Comment 23 Nick Edgar CLA 2003-06-10 12:05:57 EDT
It depends on whether you're copying from files or from a zip/jar.
java.util.zip.ZipEntry does not have API to obtain the modification time, 
although it may be possible to extract it from the "extra" info.  The format 
for this is zip-tool-specific though.

It would also be strange to preserve the modification stamp but not the 
creation stamp.
Comment 24 Rick Moseley CLA 2003-06-10 13:51:51 EDT
Right now the source RPM import works just like the "Filesystem import" feature.
 Basically we install and build a source RPM in a work area and the path to the
work area gets passed back to the GUI and from then on is treated as a
filesystem where you can select/deselect individual files to import.  The final
method we call to import it is: importResources(fileSystemObjects) which
eventually does what Tod said, creates a new file and copies it using a stream.

I agree, it would be strange to maintain modification times and not permissions.
 We are investigating other ways to handle this now.  Thanks for all of your input.
Comment 25 Tod Creasey CLA 2003-06-10 14:21:25 EDT
Created attachment 5141 [details]
Proposed patch

Here is a patch to org.eclipse.ui.workbench that keeps the timestamp. Please
let us know if this is useful.
Comment 26 Judy Mullins CLA 2004-03-30 16:34:57 EST
Has this been incorporated into the latest drop of eclipse?
Comment 27 Tod Creasey CLA 2004-03-30 16:42:17 EST
No it has not.
Comment 28 Judy Mullins CLA 2004-03-30 16:56:21 EST
When will the fix be incorporated into Eclipse?
Comment 29 Tod Creasey CLA 2004-03-30 16:57:48 EST
This is not currently in the 3.0 plan.
Comment 30 Tod Creasey CLA 2004-05-14 11:50:36 EDT
From Steve 

This will need JRE 1.5 support and some prereq work in bug 26100 that has been 
marked for later.  Tod, please mark the resolution of this one for later.  
Comment 31 Douglas Pollock CLA 2004-08-27 13:39:12 EDT
This is going to be revisited as part of an attempt to get Bug 26100 fixed. 
Comment 32 Tod Creasey CLA 2004-08-30 12:54:18 EDT
*** Bug 68238 has been marked as a duplicate of this bug. ***
Comment 33 Tod Creasey CLA 2004-10-29 10:18:04 EDT
Now that the base support is ready we can look into doing this - as this is a 
popular item if anyone has a suggested patch I would be happy to review it.

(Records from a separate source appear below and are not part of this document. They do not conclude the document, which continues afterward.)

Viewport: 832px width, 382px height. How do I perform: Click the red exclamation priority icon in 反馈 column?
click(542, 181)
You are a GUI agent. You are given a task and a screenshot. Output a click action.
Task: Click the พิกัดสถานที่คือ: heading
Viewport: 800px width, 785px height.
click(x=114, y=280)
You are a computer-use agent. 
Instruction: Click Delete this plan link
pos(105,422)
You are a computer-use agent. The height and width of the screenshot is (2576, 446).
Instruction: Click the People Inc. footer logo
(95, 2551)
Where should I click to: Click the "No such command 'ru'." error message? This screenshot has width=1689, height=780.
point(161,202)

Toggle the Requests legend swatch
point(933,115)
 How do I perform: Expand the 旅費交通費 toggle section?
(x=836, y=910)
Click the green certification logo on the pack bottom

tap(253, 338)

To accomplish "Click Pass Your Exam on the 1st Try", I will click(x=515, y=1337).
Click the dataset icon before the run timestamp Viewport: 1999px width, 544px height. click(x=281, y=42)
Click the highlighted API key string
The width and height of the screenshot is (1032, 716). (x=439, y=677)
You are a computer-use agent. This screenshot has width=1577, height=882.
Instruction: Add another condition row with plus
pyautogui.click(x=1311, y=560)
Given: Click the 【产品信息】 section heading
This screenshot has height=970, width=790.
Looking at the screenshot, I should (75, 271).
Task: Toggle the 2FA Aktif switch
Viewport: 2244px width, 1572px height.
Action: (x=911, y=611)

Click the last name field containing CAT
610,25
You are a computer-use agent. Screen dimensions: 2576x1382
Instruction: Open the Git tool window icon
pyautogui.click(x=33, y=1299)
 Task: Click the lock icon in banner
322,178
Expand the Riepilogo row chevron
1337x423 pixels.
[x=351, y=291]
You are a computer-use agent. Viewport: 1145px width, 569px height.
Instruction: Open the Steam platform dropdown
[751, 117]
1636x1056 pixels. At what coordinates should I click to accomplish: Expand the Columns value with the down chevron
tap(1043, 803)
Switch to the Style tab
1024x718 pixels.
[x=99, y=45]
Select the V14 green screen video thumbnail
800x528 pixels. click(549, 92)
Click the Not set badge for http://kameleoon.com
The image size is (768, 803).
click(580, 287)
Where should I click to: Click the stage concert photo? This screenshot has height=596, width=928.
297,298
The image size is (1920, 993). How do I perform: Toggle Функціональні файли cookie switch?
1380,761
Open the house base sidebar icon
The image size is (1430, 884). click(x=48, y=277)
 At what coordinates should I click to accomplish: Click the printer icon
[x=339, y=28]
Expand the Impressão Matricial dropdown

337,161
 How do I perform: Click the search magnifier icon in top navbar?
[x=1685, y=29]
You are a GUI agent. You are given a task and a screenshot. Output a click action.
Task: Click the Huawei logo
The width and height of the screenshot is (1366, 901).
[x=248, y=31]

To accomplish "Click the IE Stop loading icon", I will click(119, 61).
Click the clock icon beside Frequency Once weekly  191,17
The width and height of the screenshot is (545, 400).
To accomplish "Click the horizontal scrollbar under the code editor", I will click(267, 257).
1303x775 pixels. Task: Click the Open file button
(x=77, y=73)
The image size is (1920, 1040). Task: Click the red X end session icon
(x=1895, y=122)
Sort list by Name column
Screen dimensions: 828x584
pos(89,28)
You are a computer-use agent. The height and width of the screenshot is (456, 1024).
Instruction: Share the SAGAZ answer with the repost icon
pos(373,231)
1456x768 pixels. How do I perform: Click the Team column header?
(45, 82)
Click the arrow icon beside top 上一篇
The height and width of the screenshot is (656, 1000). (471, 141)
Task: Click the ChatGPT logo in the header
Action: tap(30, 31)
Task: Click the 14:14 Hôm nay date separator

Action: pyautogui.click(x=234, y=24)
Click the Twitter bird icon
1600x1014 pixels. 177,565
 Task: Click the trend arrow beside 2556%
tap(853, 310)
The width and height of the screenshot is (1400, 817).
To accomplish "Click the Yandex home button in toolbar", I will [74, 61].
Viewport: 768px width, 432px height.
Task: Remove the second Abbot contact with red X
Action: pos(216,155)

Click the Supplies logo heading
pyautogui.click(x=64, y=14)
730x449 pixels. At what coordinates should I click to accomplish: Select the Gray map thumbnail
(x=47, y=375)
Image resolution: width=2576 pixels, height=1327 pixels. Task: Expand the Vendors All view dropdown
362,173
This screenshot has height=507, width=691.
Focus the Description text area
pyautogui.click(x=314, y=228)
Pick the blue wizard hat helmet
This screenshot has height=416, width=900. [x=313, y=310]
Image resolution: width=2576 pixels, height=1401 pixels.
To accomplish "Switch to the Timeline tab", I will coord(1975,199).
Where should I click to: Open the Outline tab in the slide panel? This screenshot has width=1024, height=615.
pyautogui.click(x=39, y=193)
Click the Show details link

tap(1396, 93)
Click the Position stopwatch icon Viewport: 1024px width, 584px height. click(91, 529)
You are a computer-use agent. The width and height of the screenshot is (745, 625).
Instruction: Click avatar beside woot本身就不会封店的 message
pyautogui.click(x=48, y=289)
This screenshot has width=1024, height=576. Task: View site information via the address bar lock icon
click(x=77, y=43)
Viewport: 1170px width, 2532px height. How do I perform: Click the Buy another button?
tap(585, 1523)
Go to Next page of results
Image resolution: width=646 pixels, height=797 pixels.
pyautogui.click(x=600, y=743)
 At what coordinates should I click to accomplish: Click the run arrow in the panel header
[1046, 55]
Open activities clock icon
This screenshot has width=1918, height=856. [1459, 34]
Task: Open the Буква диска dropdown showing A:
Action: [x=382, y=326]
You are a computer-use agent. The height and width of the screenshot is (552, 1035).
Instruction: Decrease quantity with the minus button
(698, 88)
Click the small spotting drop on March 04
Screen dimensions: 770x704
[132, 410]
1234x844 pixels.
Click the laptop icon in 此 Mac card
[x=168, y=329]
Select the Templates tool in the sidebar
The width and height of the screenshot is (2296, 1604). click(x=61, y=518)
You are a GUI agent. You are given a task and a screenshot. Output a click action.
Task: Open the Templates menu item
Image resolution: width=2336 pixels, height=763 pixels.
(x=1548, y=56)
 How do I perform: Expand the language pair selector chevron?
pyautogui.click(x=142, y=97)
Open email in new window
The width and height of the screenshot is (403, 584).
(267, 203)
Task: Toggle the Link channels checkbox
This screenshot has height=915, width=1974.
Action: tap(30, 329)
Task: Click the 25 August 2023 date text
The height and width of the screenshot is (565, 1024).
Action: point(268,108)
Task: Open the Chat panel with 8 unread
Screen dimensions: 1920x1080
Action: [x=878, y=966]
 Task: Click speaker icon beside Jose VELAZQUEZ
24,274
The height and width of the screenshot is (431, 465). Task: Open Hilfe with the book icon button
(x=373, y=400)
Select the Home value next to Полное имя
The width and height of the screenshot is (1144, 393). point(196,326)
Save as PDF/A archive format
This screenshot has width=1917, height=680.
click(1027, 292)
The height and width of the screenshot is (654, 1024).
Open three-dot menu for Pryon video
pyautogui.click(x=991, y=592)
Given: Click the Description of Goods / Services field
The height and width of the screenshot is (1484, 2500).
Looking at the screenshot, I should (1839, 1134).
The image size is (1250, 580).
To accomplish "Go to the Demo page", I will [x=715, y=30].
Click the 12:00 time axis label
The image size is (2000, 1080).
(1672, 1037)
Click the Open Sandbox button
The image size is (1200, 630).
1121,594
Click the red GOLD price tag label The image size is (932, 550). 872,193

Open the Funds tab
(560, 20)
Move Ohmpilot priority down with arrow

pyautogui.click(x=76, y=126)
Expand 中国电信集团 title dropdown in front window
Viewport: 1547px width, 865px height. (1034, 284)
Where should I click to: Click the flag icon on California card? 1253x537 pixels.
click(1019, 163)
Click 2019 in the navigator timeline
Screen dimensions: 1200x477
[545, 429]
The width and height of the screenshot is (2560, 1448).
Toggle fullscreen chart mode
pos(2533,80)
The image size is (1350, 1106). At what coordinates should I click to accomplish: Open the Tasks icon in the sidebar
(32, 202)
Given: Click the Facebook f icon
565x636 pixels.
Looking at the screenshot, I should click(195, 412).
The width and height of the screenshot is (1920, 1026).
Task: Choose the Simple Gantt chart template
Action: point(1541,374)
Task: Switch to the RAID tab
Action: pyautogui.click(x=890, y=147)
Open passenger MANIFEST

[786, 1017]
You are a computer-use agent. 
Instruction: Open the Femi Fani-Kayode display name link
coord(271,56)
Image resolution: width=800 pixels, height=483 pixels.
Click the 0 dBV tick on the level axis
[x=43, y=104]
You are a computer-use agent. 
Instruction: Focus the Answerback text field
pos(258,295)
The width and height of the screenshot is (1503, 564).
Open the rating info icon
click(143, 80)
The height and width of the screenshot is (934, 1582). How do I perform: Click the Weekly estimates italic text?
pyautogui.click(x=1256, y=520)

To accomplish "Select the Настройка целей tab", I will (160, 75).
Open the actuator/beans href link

Doug please correct if I am wrong about being able to move forward on this.
Comment 34 Douglas Pollock CLA 2004-10-29 10:29:12 EDT
IResource.getResourceAttributes(); 
IResource.setResourceAttributes(ResourceAttributes); 
Comment 35 Tod Creasey CLA 2005-02-22 15:09:36 EST
The main issue here is the mapping from java.io.File which does not have API for
many of these permissions (executable being the most important one).

I'm not sure how we would determine this using Java.
Comment 36 John Arthorne CLA 2005-03-14 17:10:35 EST
I have added a new factory method, ResourceAttributes.fromFile, to create a
resource attributes instance with values compute from the specified file in the
file system.  This can be used by import to obtain and set the correct permissions.
Comment 37 Tod Creasey CLA 2005-05-09 11:47:09 EDT
The ImportOperation now supports whatever ResourceAttributes supports which is
the archive, read-only and executable flags.

On Linux it looks as though it only keeps user permissions not group or others.
I am going to close this bug as any other attributes we get will be from changes
to ResourceAttributes which will be transparent to the import operation.